A pesar de todos esos juicios, curiosamente escuché de Bruno algo que años después leería en Braudillard en referencia a su pasión principal. Decía que la música, tal como la conocemos, podría desaparecer, pero no por falta de música sino por la perfección de la materialidad, de la tecnología y de los efectos especiales.

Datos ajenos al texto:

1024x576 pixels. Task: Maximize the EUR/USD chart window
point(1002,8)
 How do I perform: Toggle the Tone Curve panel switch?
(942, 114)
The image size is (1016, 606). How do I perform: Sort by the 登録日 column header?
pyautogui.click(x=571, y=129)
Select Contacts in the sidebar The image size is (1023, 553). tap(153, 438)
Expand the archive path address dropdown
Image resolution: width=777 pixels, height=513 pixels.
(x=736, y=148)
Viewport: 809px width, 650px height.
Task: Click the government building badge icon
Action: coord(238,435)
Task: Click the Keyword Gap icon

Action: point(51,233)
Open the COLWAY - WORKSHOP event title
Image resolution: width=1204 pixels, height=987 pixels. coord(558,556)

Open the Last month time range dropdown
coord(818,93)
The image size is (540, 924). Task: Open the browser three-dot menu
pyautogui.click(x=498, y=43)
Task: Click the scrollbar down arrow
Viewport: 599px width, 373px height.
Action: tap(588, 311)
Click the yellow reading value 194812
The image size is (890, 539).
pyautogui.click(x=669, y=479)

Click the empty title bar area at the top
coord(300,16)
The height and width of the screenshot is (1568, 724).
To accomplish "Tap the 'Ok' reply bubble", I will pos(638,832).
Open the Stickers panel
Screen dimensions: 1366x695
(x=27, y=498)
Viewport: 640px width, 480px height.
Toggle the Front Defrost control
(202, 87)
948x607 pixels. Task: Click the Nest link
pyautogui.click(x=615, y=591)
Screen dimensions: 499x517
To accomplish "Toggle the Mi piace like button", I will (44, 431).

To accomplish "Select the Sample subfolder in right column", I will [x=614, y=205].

Por eso su música probaba gritos vitricidas y cuando cantaba sus mandíbulas hacían añicos todo lo que fuera un negocio seguro de baja emoción. (“¡’Alto! en nombre de mi metralleta en Beirut!”, por ejemplo) hablaba de los modernosos “héroes cocidos con aspiraciones de play boy / mosquitos simuladores que apestan hasta el cielo / que llegan planeando a pinchar los corazones que han perdido la memoria / Esos chorretes humeantes que dicen ser los dueños de la bienamada modernidad / los pegajosos dulces sin celofán que abjuran del amor”. Así también recuerdo especialmente una balada lunar que cantó una noche en la playa –“Esto que ves, este muerto incapaz de provocar una lágrima / está arrancando la suerte de tu corazón y agrieta tu piel y llena tus pensamientos de sospecha / y te presenta un hombrón diminuto, ni un hombre / que para ganarse tu confianza / está haciendo lo imposible por pintarle los ojos a la muerte.”

Las aguas están muy quietas. El último malayo saca sus redes del mar como quien quita telarañas de un espejo… Gracias Bruno.